Abstract
We propose TWO-SIGMA-G, a competitive gene set test designed for scRNA-seq data. TWO-SIGMA-G uses the mixed-effects regression modelling approach of our previously published TWO-SIGMA to test for differential expression at the gene-level. This regression-based approach can analyze complex designs while accommodating zero-inflated and overdispersed counts and within-sample cell-cell correlation. TWO-SIGMA-G uses a novel approach to adjust for inter-gene-correlation (IGC) at the set-level, which can inflate type-I error when ignored. Simulations demonstrate that TWO-SIGMA-G preserves type-I error and increases power in the presence of IGC compared to other methods designed for bulk and single-cell RNA-seq data. Application to two real datasets of HIV infection in mice and Alzheimer’s disease progression in humans reveal biologically meaningful results.
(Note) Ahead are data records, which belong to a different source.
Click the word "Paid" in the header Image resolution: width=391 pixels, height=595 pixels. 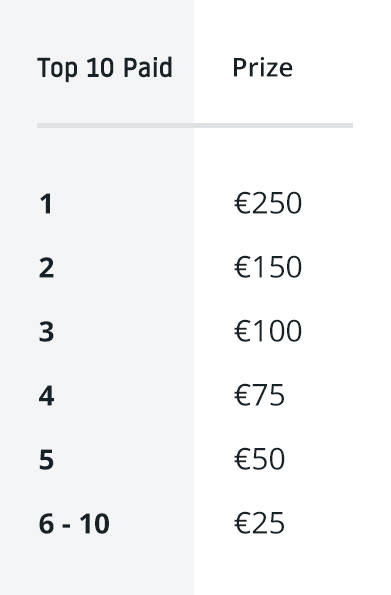click(148, 68)
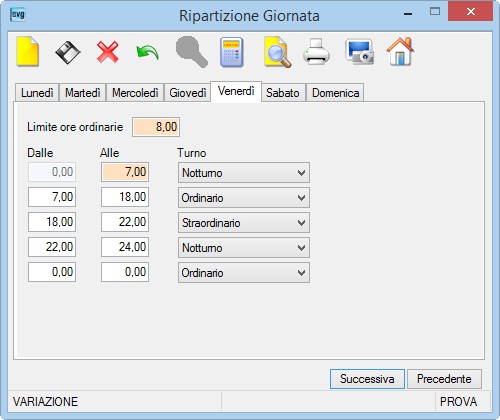This screenshot has height=420, width=500.
Task: Click the home house icon
Action: pos(400,51)
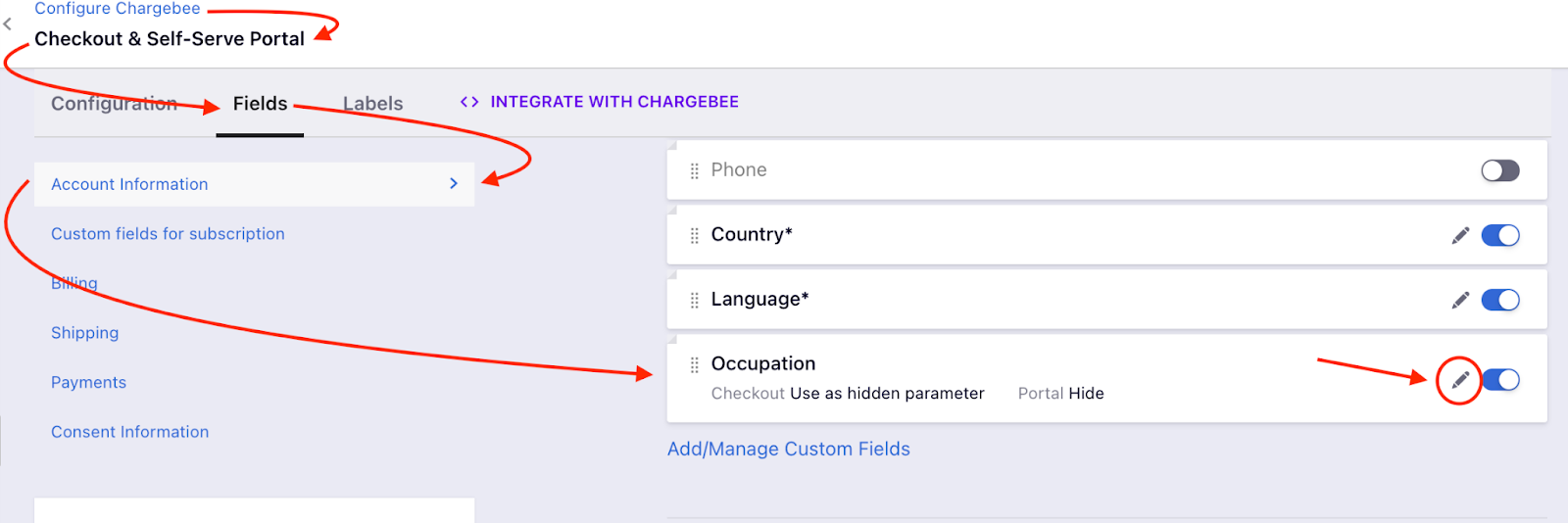Open the Consent Information section
Image resolution: width=1568 pixels, height=523 pixels.
(x=129, y=432)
TWO-SIGMA-G is available at https://github.com/edvanburen/twosigma.
Competing Interest Statement
The authors have declared no competing interest.
Footnotes
Funding: This work was supported by the National Institute of Health [R01GM105785 and U54HD079124 to YL, R01HL129132 to YL and EVB, UM1HG011585 to M.H., R03DE028983 to DW], the National Cancer Institute [R35CA197449 to EVB], and the University of North Carolina Computational Medicine Program [to DW and LS].